• Set of tasks
1. In the mailing-list thread about R crashes on a Torque cluster, what is said to be responsible for memory management?
2. Summarize the mailing-list thread about R crashes on a Torque cluster in two sentences.

• Page excerpt
=== Section Start ===

[R-sig-hpc] Unreproducable crashes of R-instances on cluster running Torque

Mon May 13 12:31:15 CEST 2013

On Mon, May 13, 2013 at 4:08 AM, Rainer M. Krug <Rainer at krugs.de> wrote:
> Simon Urbanek <simon.urbanek at r-project.org> writes:
>
>> On May 2, 2013, at 9:46 AM, Till Francke wrote:
>>
>>> Dear Sean,
>>> thanks for your suggestions in spite of my obscure descriptions. I'll try to clarify some points:
>>>
>>>> R messages about "memory allocation problems"
>>>> usually mean that your code is asking for more memory than is
>>>> available on the machine.
>>> I get things like
>>>      Error: cannot allocate vector of size 304.6 Mb
>>> However, the jobs are started with the Torque option
>>>      #PBS -l mem=3gb
>>> When I submit this job alone, everything works like a charm, so 3 gb seem to suffice, right?
>>
>> No, the 300MB are *in addition* to all other memory allocated by R -
>> probably very close to the 3Gb. Also note that mem is total memory
>> over all, not per process, so some may get very little (I don't use
>> Torque, though so this is just based on the docs).
>
> If I remember correctly, memory fragmentation plays an important role
> for R (still in version 3.0.0?), so that one continuous memory block
> needs to be available to be used - otherwise one can get these error
> messages even if enough memory is available, but fragmented in smaller
> blocks (or does torque take care of memory fragmentation?)

Torque is a batch system.  The underlying OS (typically linux) is
responsible for memory management.

>>
>>
>>> With 20 or more jobs, I get the memory message. I assumed Torque
>>> would only start a job if the ressources are available, is that a
>>> misconception?

=== Section End ===

• Dataset extract
=== Section Start ===

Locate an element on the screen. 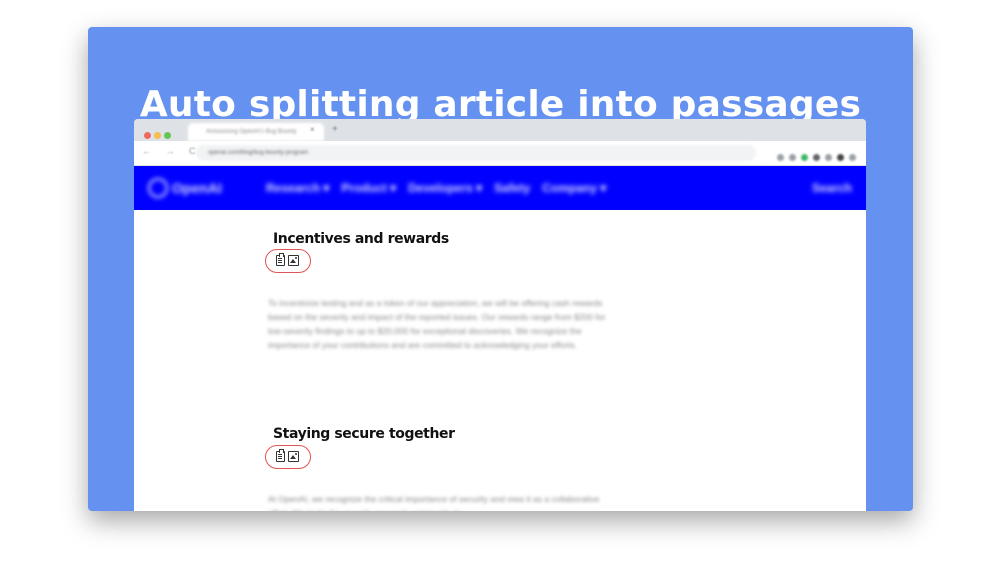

=== Section End ===

• Task solutions
1. The underlying operating system, typically Linux.

2. Till Francke reports that R jobs started through Torque with a 3 GB memory option run fine alone but give "cannot allocate vector" errors when 20 or more are submitted. Simon Urbanek replies that the requested 304.6 MB comes on top of memory R already holds and that mem covers total memory rather than each process, Rainer M. Krug raises memory fragmentation, and a later reply points out that Torque is a batch system while the underlying OS manages memory.